Objective
Dyspnea symptom is a common trigger of emergency department among the terminal illness and cancer patients. The frequent emergency department (ED) visits at the end of life are the indicator of poor-quality care. We examine the emergency department visits rate due to dyspnea symptom among the palliative patients by enhanced home palliative care.
Methods
In our home palliative care team, patients are managed by palliative care specialists, residents, home care nurses, social workers, and chaplains. We enhanced the weekly home palliative care visit time from 5 days a week to 7 days a week, one to two times visit per week based on patient’s need, to devise team-based medical services and formulate standard operating procedures for dyspnea care.
Results
Our team cared for a total of 762 patients with 512 ED visits, and 178 ED visits because of dyspnea (mean ± SD age, 70.4 ± 13.0 years; 49.4% male).

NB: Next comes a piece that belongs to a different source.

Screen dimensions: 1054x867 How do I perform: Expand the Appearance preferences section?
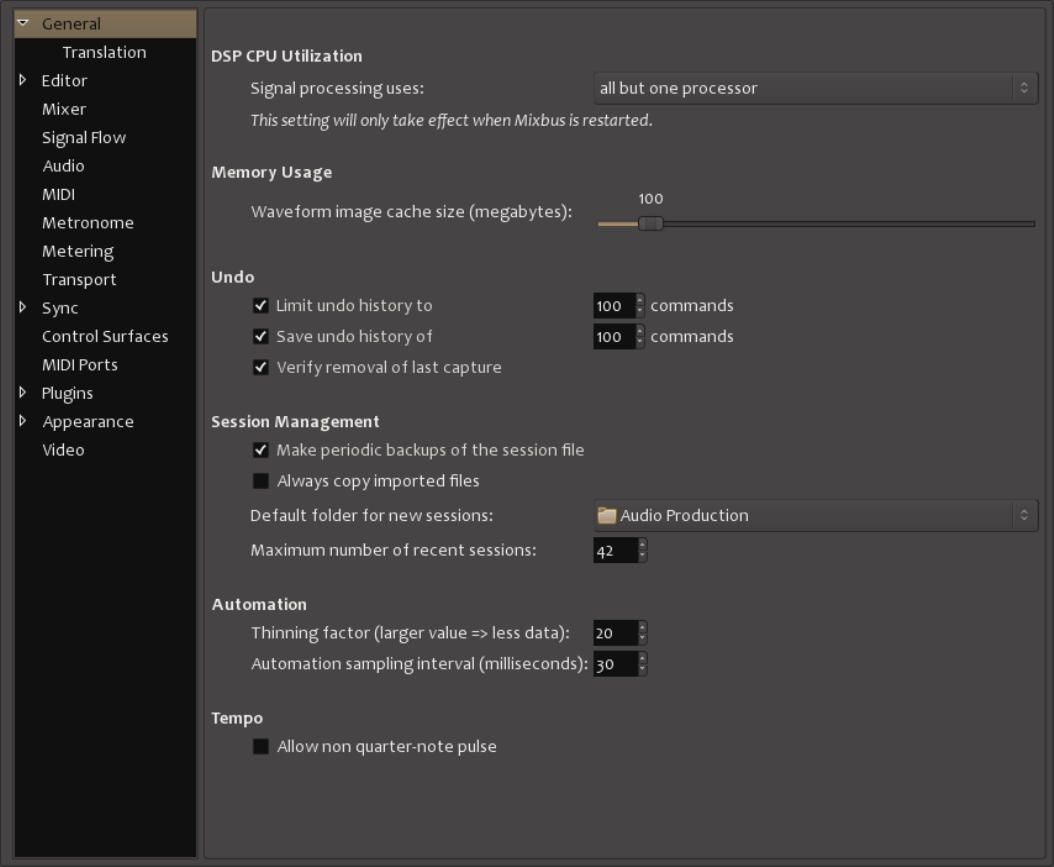[23, 422]
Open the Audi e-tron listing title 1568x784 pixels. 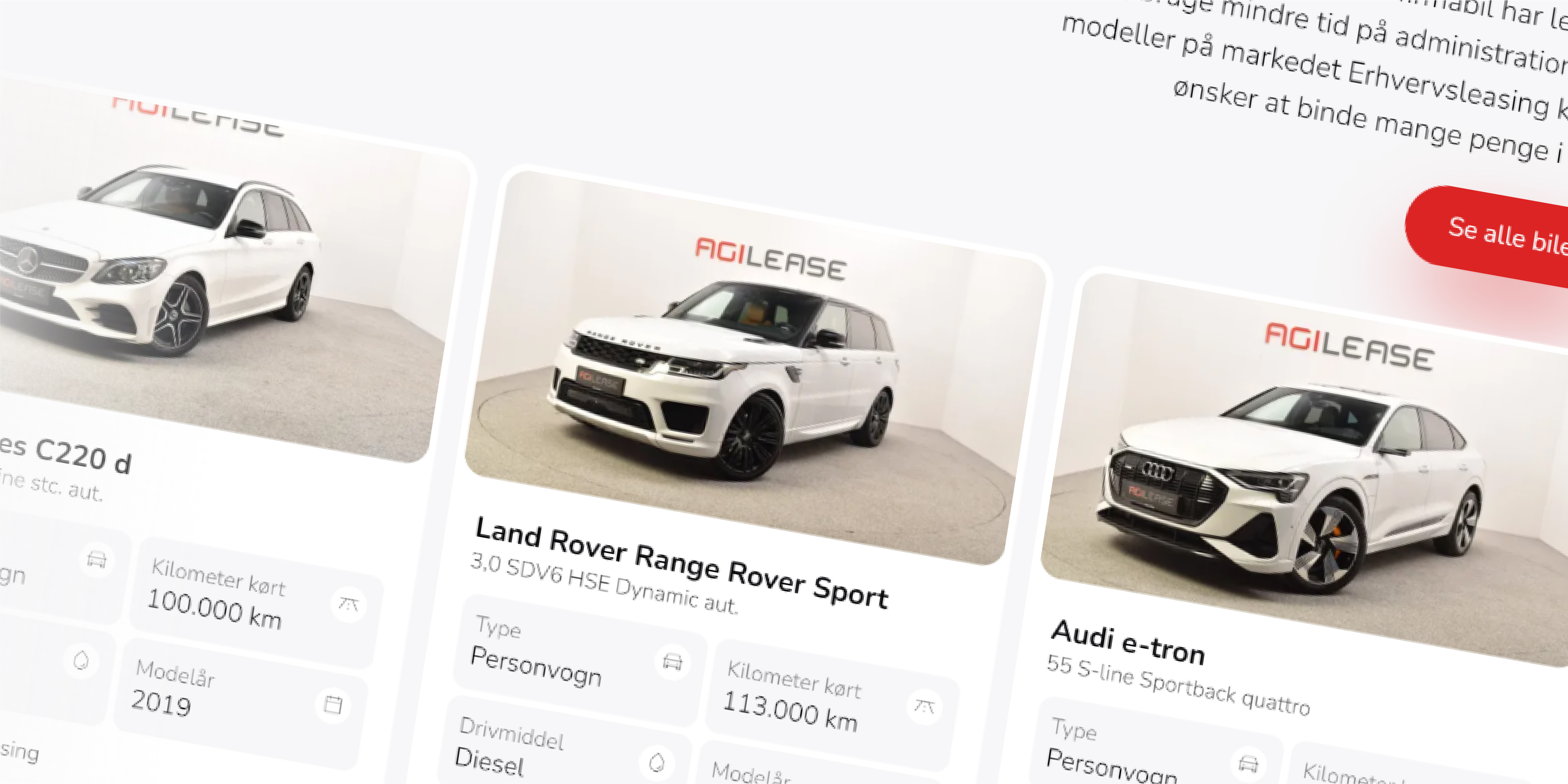pyautogui.click(x=1128, y=642)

Dyspnea (27.8%) was the most common reason recorded for ED visit, followed by pain (19.0%), GI symptoms (15.7%), and fever (15.3%). The analysis of unexposed versus exposed groups revealed that the proportion of non-family workers (42.9% vs.19.4%) and family members (57.1% vs. 80.6%) acting as caregivers significantly changed than basic (P <0.05). Compared with ED visits of unexposed group, the risks evidently decreased 30.7% in exposed group (P <0.05).
Conclusion
This study proves that comprehensive home palliative care with add two days per week and formulate standard operating procedures for dyspnea could significantly reduce ED visits rate because of controllable dyspnea in the last six months of life.